Cuban art embodies a pluralistic mix of Spanish, African, and Caribbean influences and motifs. Wifredo Lam, who died in 1982, is considered Cuba's Picasso, and Cuba's current contemporary art stars include Kcho, Manuel Mendive and the art duo Los Carpinteros. These artists tend to favor found objects like weathered woods and scrap metals. Cuban art has long addressed themes specific to the island, such as isolation and the sea: Rafts, towers and oars are frequent symbols. Lately more of the art has also tried to address global concerns like immigration and the economy. Photographer Juan Pablo Ballester, now living in Spain, hires porn actors to pose in Catalonian police uniforms as a sly political critique.

In Havana, artists must give up to half their sales to the government and must gain approval to travel or show anywhere off the island. A smattering of state-owned commercial galleries across Cuba sell to tourists. Some of Havana's top dealers also show at art fairs in Paris and Germany.

Cuba began trying to differentiate its art market from the Latin American pack as early as the 1980s, with a biennial in Havana that drew curators and collectors from around the world. These exhibitions -- now typically held every two to three years as government funds permit -- have nurtured ties between Cuban artists and galleries worldwide, including in the U.S. In New York, Tomás Sánchez's scenic paintings now sell for up to $700,000, double his asking price five years ago, according to his dealer at Manhattan's Marlborough Gallery.

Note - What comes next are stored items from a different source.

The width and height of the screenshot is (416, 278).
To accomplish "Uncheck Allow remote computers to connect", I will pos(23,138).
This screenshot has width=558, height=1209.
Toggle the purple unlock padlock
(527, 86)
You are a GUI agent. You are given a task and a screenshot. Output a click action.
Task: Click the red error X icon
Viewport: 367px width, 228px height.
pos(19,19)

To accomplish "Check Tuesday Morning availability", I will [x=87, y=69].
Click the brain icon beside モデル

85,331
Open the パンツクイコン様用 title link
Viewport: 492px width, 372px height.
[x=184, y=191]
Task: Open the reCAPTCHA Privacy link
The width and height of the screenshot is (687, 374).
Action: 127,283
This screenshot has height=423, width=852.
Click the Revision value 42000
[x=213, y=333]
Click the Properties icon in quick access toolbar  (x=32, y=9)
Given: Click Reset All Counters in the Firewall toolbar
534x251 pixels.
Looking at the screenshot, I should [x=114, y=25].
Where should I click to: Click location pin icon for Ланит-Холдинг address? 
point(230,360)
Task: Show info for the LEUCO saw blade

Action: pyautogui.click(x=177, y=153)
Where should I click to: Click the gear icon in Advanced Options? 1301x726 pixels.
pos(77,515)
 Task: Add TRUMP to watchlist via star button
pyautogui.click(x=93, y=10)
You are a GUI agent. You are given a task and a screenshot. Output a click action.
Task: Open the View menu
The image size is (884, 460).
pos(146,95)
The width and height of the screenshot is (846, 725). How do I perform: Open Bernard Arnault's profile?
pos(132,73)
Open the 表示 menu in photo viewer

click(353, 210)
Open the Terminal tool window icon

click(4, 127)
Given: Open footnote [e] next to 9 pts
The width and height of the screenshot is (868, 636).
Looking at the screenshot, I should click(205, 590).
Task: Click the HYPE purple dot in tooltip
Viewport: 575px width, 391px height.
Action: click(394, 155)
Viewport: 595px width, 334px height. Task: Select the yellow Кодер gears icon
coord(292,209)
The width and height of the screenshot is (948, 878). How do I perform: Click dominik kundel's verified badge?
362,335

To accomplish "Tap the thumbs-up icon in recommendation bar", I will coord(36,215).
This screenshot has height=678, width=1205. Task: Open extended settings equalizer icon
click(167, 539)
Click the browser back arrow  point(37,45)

Works by Cuban artists aren't necessarily less expensive in Havana than in New York or London. With international interest in Cuban art on the rise, Cuban galleries now charge international prices, and many insist on payment in euros.

But collectors who meet and form relationships with artists in Cuba may get a small discount and are likely to get first dibs on the best new work -- before it reaches galleries in Europe or New York. This type of access is particularly valuable for Americans competing with European and Latin American collectors who have been coming and going freely in Cuba for years. Cuban dealers say that Americans now make up more than a third of their buyers; some dealers put the figure as high as 80%. The U.S. government generally does not allow Havana-based artists to visit America.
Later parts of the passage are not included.